> _What to work on_
Of the entries below, return only those lines from the line with "Given: Collapse the Title Opinion (5) folder" to the line with "Navigate to the", exactly, both included.

> _Pixel coordinate grounding data_

%%

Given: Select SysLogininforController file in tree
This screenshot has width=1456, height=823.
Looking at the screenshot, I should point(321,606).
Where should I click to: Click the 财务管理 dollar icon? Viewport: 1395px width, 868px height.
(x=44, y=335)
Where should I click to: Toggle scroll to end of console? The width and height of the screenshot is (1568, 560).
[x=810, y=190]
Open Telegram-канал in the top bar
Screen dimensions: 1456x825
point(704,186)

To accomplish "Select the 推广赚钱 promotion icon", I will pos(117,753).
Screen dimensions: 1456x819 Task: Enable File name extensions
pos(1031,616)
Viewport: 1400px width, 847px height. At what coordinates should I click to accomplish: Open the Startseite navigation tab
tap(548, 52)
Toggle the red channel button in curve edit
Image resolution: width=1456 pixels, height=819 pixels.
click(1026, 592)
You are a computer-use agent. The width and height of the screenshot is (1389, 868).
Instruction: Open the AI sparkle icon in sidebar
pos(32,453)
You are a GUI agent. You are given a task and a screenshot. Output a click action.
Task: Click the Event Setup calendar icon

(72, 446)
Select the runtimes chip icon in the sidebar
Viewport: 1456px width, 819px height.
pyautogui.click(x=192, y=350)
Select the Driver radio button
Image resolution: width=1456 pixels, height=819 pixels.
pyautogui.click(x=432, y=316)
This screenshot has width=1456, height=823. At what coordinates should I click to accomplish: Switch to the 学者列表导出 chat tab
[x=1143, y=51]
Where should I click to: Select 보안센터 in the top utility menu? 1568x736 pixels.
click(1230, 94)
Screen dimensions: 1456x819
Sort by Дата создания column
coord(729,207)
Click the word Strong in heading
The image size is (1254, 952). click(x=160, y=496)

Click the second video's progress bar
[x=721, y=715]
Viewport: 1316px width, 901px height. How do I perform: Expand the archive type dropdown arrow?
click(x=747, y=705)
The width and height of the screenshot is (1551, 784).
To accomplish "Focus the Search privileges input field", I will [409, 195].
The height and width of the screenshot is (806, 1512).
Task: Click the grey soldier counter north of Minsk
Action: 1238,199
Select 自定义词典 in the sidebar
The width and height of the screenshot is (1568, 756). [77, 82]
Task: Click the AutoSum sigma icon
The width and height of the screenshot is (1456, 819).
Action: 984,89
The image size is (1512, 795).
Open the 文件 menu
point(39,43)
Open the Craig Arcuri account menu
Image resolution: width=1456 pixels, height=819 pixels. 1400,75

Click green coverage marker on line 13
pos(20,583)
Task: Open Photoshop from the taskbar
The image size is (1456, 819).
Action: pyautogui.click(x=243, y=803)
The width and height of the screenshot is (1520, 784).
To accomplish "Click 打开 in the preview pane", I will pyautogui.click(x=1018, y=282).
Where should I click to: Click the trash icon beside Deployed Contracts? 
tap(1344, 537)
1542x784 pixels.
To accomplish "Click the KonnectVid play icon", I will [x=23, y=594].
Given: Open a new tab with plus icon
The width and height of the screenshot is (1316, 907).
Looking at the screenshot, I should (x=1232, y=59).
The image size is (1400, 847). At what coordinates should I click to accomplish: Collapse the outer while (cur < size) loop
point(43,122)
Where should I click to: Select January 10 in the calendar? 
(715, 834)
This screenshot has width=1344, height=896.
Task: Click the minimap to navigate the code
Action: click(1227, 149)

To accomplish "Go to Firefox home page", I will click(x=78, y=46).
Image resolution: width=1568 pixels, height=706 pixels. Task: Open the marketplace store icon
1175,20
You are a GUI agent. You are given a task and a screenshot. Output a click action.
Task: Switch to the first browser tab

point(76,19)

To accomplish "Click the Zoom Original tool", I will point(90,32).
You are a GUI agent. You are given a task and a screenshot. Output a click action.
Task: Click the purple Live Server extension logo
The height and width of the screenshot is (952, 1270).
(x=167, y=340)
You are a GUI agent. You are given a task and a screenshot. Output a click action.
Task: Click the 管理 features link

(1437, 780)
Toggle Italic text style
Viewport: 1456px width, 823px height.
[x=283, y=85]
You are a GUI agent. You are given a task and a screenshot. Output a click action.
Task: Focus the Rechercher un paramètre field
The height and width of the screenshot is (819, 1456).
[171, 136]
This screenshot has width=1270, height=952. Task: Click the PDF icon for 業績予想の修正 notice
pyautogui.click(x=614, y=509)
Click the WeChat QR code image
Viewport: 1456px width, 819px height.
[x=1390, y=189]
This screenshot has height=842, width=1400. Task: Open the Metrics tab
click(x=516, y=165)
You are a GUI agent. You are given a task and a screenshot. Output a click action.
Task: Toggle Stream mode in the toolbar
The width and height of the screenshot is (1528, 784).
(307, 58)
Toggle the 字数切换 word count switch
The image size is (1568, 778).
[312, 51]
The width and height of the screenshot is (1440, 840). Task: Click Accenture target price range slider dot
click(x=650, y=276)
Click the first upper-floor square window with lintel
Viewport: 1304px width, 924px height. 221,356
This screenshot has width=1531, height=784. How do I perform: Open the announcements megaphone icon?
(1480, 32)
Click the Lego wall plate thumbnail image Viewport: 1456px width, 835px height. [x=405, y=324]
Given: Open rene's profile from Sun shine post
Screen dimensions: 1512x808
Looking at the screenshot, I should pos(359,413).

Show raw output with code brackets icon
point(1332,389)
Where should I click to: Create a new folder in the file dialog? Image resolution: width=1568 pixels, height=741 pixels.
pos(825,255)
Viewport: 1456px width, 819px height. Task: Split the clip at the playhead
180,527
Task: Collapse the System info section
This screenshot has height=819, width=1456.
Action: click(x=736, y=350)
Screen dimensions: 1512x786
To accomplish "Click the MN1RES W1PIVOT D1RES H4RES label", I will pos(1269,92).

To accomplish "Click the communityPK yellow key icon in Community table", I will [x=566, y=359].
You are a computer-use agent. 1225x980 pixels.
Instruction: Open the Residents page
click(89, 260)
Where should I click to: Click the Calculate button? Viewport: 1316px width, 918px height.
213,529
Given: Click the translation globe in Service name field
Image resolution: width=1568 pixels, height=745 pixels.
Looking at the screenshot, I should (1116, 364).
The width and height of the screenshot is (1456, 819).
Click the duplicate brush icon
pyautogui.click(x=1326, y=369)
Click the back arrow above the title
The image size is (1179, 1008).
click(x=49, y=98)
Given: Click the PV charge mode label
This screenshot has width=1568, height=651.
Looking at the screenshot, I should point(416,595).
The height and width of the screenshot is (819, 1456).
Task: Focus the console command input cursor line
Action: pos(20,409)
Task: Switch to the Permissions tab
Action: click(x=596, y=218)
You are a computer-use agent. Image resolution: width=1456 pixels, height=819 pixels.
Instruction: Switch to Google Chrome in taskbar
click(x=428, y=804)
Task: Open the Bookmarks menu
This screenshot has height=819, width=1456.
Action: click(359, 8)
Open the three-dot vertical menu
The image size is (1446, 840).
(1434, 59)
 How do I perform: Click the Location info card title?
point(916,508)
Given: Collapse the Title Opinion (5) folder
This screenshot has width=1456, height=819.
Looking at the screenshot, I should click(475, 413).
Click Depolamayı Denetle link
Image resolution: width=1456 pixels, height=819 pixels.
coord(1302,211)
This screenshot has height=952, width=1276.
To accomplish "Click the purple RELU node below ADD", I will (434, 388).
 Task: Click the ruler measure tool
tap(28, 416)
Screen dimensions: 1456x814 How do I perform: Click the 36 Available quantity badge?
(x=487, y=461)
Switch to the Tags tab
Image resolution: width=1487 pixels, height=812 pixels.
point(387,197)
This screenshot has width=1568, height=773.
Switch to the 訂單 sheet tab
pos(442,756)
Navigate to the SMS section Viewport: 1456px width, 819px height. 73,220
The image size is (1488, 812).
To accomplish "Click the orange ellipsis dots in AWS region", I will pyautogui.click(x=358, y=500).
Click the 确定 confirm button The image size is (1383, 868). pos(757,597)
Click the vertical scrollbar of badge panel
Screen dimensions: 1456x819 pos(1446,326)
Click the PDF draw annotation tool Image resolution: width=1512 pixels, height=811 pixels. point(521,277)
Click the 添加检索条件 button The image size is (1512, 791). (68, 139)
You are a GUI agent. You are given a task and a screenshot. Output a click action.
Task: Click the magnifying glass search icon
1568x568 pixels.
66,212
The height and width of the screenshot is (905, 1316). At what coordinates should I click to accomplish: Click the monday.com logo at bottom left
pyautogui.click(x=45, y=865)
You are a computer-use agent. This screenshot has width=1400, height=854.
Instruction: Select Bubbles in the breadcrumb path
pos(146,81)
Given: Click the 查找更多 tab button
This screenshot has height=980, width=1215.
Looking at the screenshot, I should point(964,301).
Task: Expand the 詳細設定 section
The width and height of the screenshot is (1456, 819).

%%

> _Task answer_
Given: Collapse the Title Opinion (5) folder
This screenshot has width=1456, height=819.
Looking at the screenshot, I should click(475, 413).
Click Depolamayı Denetle link
Image resolution: width=1456 pixels, height=819 pixels.
coord(1302,211)
This screenshot has height=952, width=1276.
To accomplish "Click the purple RELU node below ADD", I will (434, 388).
 Task: Click the ruler measure tool
tap(28, 416)
Screen dimensions: 1456x814 How do I perform: Click the 36 Available quantity badge?
(x=487, y=461)
Switch to the Tags tab
Image resolution: width=1487 pixels, height=812 pixels.
point(387,197)
This screenshot has width=1568, height=773.
Switch to the 訂單 sheet tab
pos(442,756)
Navigate to the SMS section Viewport: 1456px width, 819px height. 73,220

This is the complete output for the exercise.